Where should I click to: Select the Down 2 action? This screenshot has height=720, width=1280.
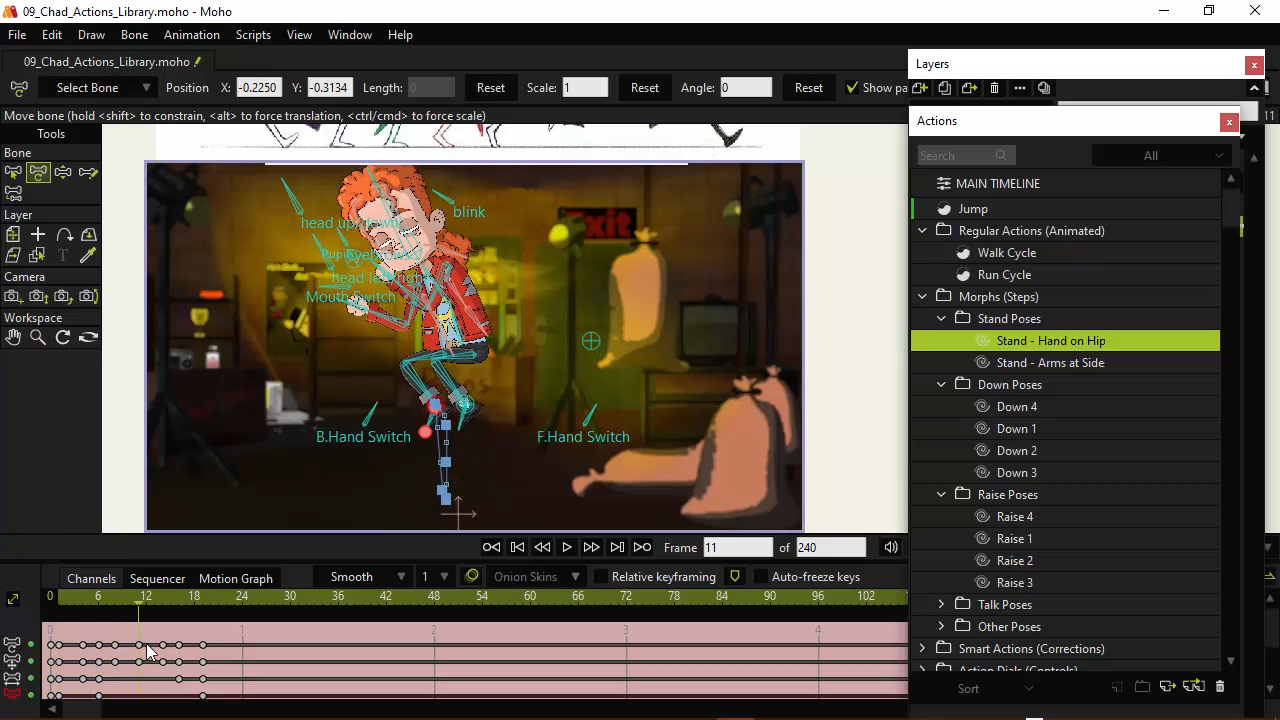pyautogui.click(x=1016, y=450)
------------------------------------------------------------
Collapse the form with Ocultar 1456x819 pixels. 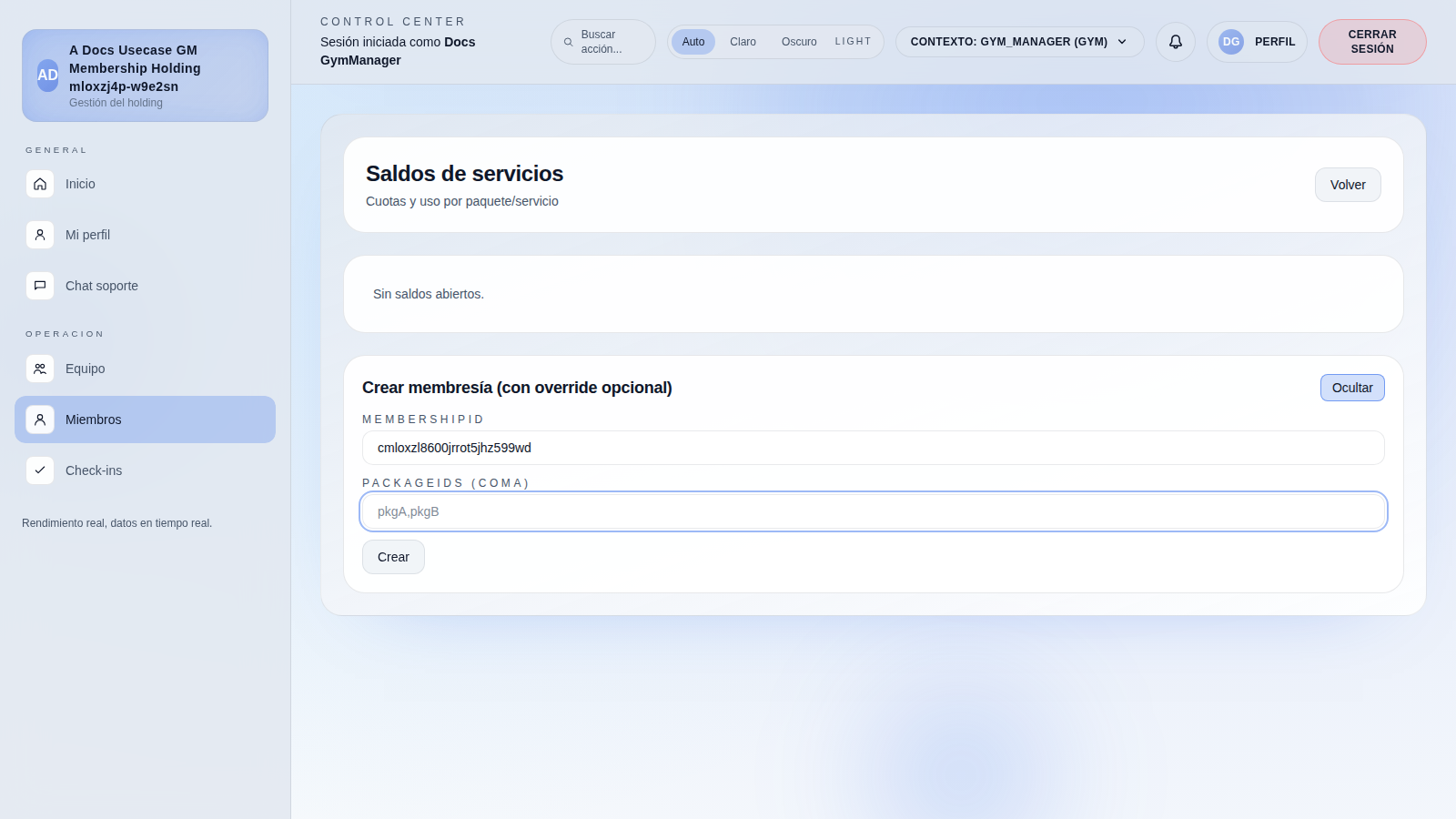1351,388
------------------------------------------------------------
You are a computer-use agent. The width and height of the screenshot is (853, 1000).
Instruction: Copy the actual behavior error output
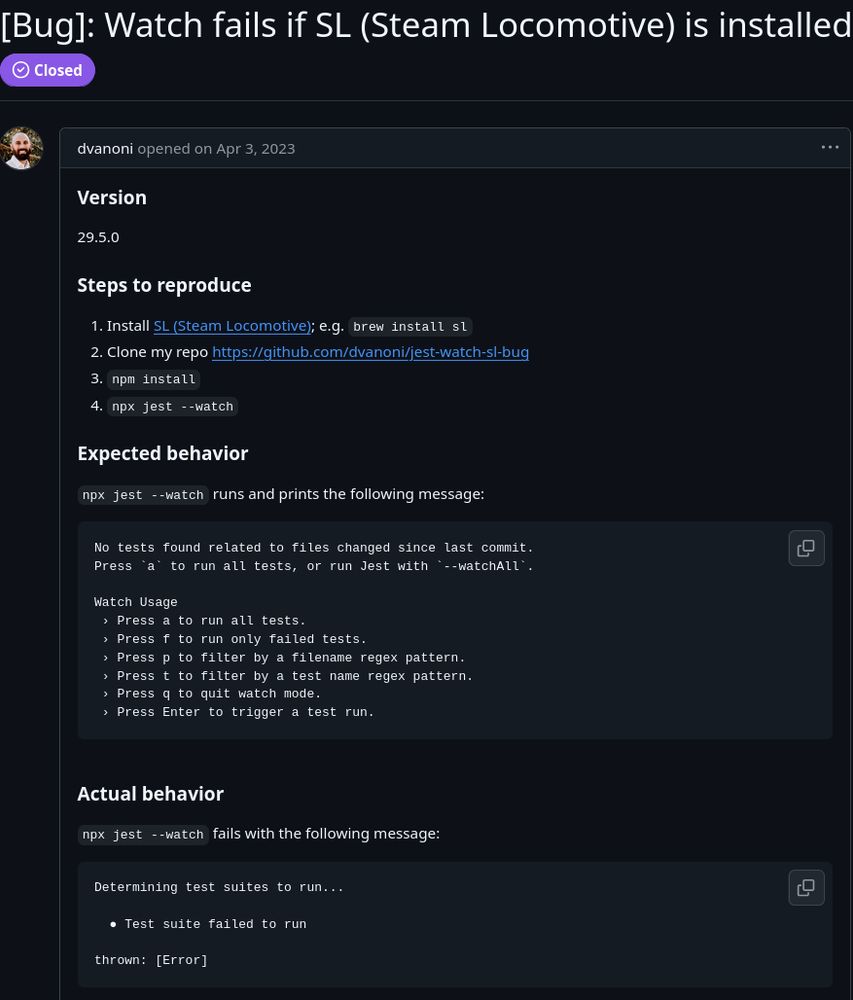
------------------------------------------------------------
PROMPT: Rewrite the stretch from the line containing "Where should I" through the line containing "pyautogui.click(x=1016, y=450)", changing "Select" to "Choose" and keeping everything else as it is. Omit the pictures from your answer.

SOLUTION:
Where should I click to: Choose the Down 2 action? This screenshot has height=720, width=1280.
pyautogui.click(x=1016, y=450)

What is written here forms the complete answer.